This weekend is going to kill me. I wish I could take tomorrow off too. I really need one more day to get the things I want to finish complete. I feel like so far all I have done is stuff for other people. Being nice is one thing, selfless is something else, a complete patsy is the final straw.
I met my bosses wife at the grocery store a little before 8 yesterday. We did pretty good - dinner for 15 with a bottle of bourbon for $148. I even threw in a couple of small things for myself. I mean hell, I am not getting paid for this today, I might as well get a couple of Rockstars and some cheese out of it, right? Got home and started prepping. I was in the kitchen from 9 until 11:30. I then started to try and do some of my things. I went to the pet store, did a quick fake and bake because this weather has been making me blue, and came back. I managed to get laundry done, whoop-de-doo. I finished 1/2 the painting I wanted to do, didn't clean at all, but did manage to rearrange the electronics like I wanted. The crap part of that is I lost center channel moving everything around and I don't have the energy or time to pull everything back out right now to fix it.
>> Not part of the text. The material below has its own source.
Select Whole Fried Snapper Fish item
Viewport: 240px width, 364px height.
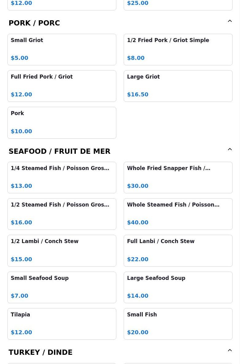point(178,178)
Back in the kitchen for the second half of the day. Spent another 2 hours in the kitchen. Made myself a nice egg white omelet with some smoked salmon and spinach. Then showtime. I was doing fine until we had a meeting after the show. What should have taken ten minutes turned into an hour. I was expecting to be home before 1 but didn't get home until almost 2 and fell asleep around 2:30.
Now it's back into the kitchen at 1, their house at 3, serve at 5:30, done around 8, then back to work at 6:30. I basically have six hours to finish painting, clean my house, run to IKEA, and try to have a life. Not this weekend...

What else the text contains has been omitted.